═══ ARTICLE ═══

Born and raised in Karantina, Zarou-Khadra has been living with her two daughters in her mother’s two-bedroom apartment since she lost her husband 20 years ago. In addition to her 77-year-old mother, Zarou-Khadra’s sister and two brothers, all single, also live in the apartment, making it cramped.
After the explosion, the family moved into a tent in a temporary camp in the area while an NGO renovated their apartment building and they were able to return home. The widowed mother of two loves the sense of community in Karantina, where their apartment door is always open so neighbors can pour in for a chat and keep themselves cool during the frequent power cuts.
“I like it here. This is my area. I love my life here. My family, my neighbors are all here. I would like to travel, but I want to come back here,” she says.
However, her daughter did not want to return to the apartment where she had seen so much destruction on August 4. That fateful evening, when a fire broke out in the harbor, sending plumes of smoke over Karantina, a seventh-floor neighbor came to the family’s first-floor apartment to see what was going on. The neighbor was standing on their doorstep when the massive explosion hit and the force of the blast threw the family friend down the stairs, killing her instantly.
A year later, Khadra is still traumatized by the explosion. “We saw all the neighbors die. Even now, when I think about it, I start to tremble. Two days ago there was a noise and I started to cry. I said I don’t want to die. If I hear a loud noise, I go between the walls or go under the table,” explains the 20-year-old. “I feel trapped in this place.”
Her mother would like her daughters to leave Lebanon to “go anywhere – maybe France, maybe Canada”.
Khadra would gladly obey if she could, joining the wave of Lebanese professionals who left the country after the explosion in the port of Beirut. But to leave and build a new life requires resources that are scarce today. ‘Now I can’t pay for my studies. There is no future in Lebanon, there is no life in Lebanon. I have to fight to live, I only have to pray. You have to fight and pray to survive here.”

═══ INFORMATION SUPPLIED ═══

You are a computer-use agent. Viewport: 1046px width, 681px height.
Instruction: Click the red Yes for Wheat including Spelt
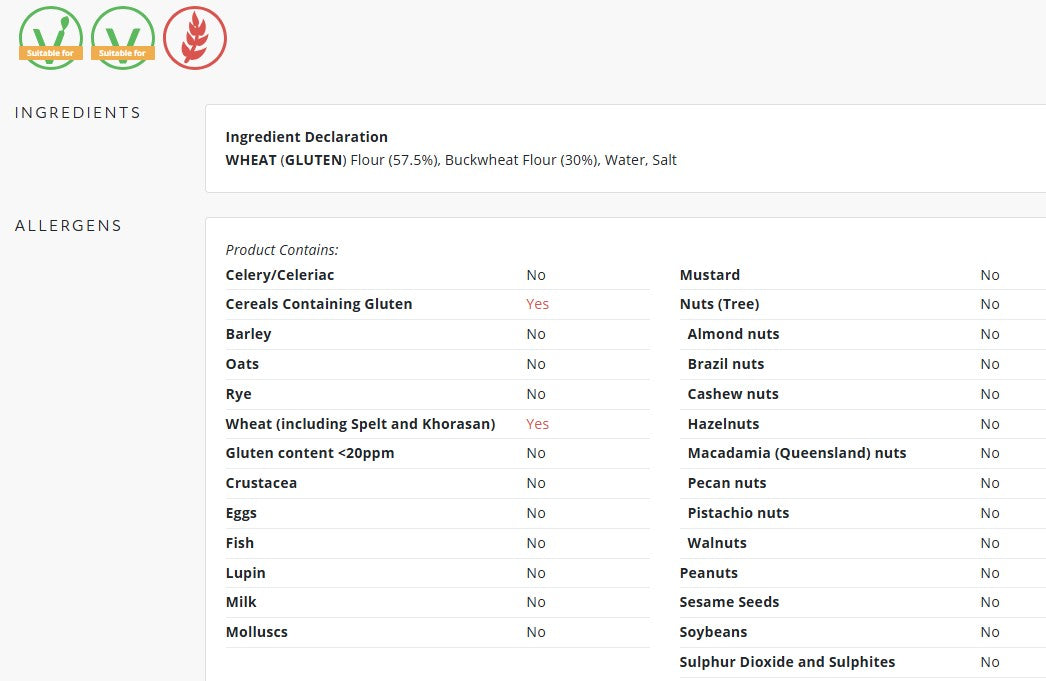coord(537,424)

═══

** SHORT TASK **
Retype the Karantina article above word for word, from "However, her daughter" to "killing her instantly.".

** SOLUTION **
However, her daughter did not want to return to the apartment where she had seen so much destruction on August 4. That fateful evening, when a fire broke out in the harbor, sending plumes of smoke over Karantina, a seventh-floor neighbor came to the family’s first-floor apartment to see what was going on. The neighbor was standing on their doorstep when the massive explosion hit and the force of the blast threw the family friend down the stairs, killing her instantly.